FRAGMENTO DEL DOCUMENTO:
'''

Ha cambiado el medio pero en esencia las formas se mantienen.
La plataforma es otra, pero el formato persiste. El mejor ejemplo es la
música. El concepto de disco nació como un formato. La duración de las
canciones se debe a la difusión en radio. La era digital nos trae infinitas
posibilidades, pero se sigue recurriendo a una fórmula que nació con la
aparición del vinilo. La fotografía no sustituyó a la pintura, ni el cine al
teatro, y probablemente las impresoras 3-D no desaparecerán la escultura. ¿Por
qué seguir haciendo libros si existe el audio y el video? ¿Por qué seguir
escribiendo novelas si terminarán adaptándose a cine?
El acto de leer un libro implica concentración. Te involucras con el
objeto: físicamente, cuando subrayas una frase, o anotas un comentario al margen;
y emocionalmente, cuando llevas en tu interior lo leído durante días o semanas.
La experiencia de leer digitalmente implica otros procesos, como el uso de
hipervínculos, complementar con audios, videos, imágenes o diagramas. Un
verdadero libro electrónico implica aptitudes multidisciplinares. A título
personal, compraré un libro electrónico sólo si me ofrece una genuina
experiencia multimedia, de lo contrario sólo se tratará de un libro
digitalizado.
El libro como artefacto seguirá existiendo, incluso como objeto
compuesto de papel y tinta. Zanjado esto, prosigo con un par de apuntes sobre
“ese algo” que puede cautivarnos al leer un libro.
Casi al principio de Alicia en el País de las Maravillas encontramos
esto: “había echado un par de ojeadas al
libro que su hermana estaba leyendo, pero no tenía dibujos ni diálogos. «¿Y de
qué sirve un libro sin dibujos ni diálogos?», se preguntaba Alicia.” Son
las palabras del autor lo que nos acompaña, y la manera en que cada lector las
siente. No se requiere más.

'''

INSTRUCCIONES DE TRABAJO:
- A) En el fragmento sobre los libros y la lectura, ¿a qué se debe la duración de las canciones?
- B) Sigue escribiendo el fragmento sobre los libros y la lectura a partir de su última oración.

DATOS GUARDADOS:
'''

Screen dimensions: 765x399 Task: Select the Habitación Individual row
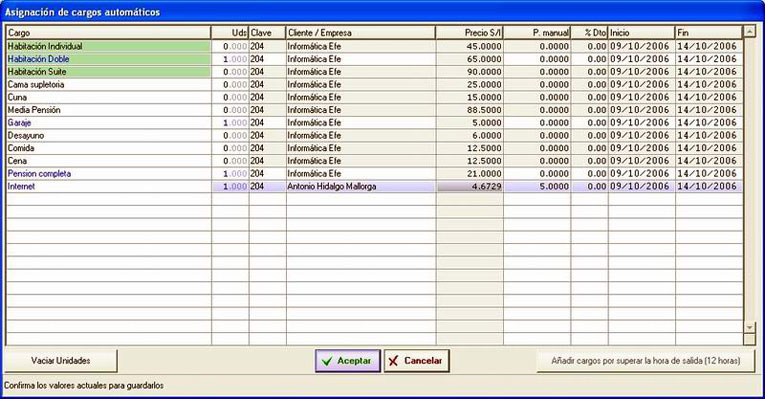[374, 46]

'''
'''

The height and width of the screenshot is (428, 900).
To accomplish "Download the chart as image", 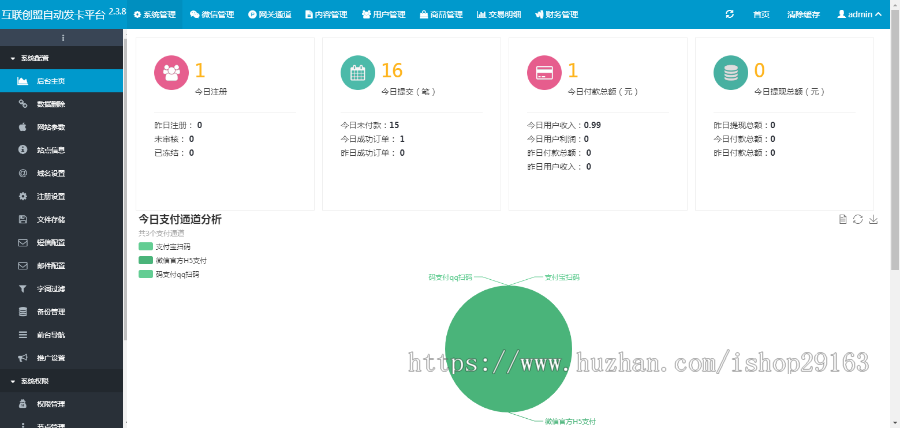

'''

RESPUESTAS ESPERADAS:
- A) A la difusión en radio.

- B)
Ciertos libros se vuelven clásicos, al grado de retratar una época. La
novela que dio fama a Jack Kerouac, On
the Road (En el camino), publicada en 1957, pero escrita algunos años antes,
fue la gran novela americana que definió a la generación de la posguerra. Curioso
que el autor compuso un rollo de 36 metros de longitud con tiras de papel, que
tardó en mecanografiar 3 semanas, sin utilizar un sólo punto y aparte, lo que
nos da un largo párrafo de unas 400 páginas. Lo narrado por Kerouac masificó un
estilo de vida que cautivó a varias generaciones de jóvenes, quienes hicieron
de la carretera su filosofía. En el imaginario del lector mexicano destaca un
pasaje, en la última parte, cuando los protagonistas (Dean Moriarty y Sal
Paradise) llegan a Ciudad Victoria en Tamaulipas, y conocen a Gregorio, que les
consigue marihuana y los lleva a un prostíbulo donde todo el tiempo suena el
Mambo. Al final de la escena, Kerouac sentencia: “…de pronto recordé que estaba en México, y no en una fantasía
pornográfica de hashish en el cielo.”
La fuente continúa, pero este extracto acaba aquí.